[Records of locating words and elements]
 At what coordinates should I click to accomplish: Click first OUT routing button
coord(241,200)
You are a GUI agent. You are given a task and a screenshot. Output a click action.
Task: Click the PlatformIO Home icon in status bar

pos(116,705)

WORK REQUIRED:
Convert every line of the material above into a JSON list of strings, one string per line, leaving out blank lines.

ANSWER TO THIS EXERCISE:
[
  " At what coordinates should I click to accomplish: Click first OUT routing button",
  "coord(241,200)",
  "You are a GUI agent. You are given a task and a screenshot. Output a click action.",
  "Task: Click the PlatformIO Home icon in status bar",
  "pos(116,705)"
]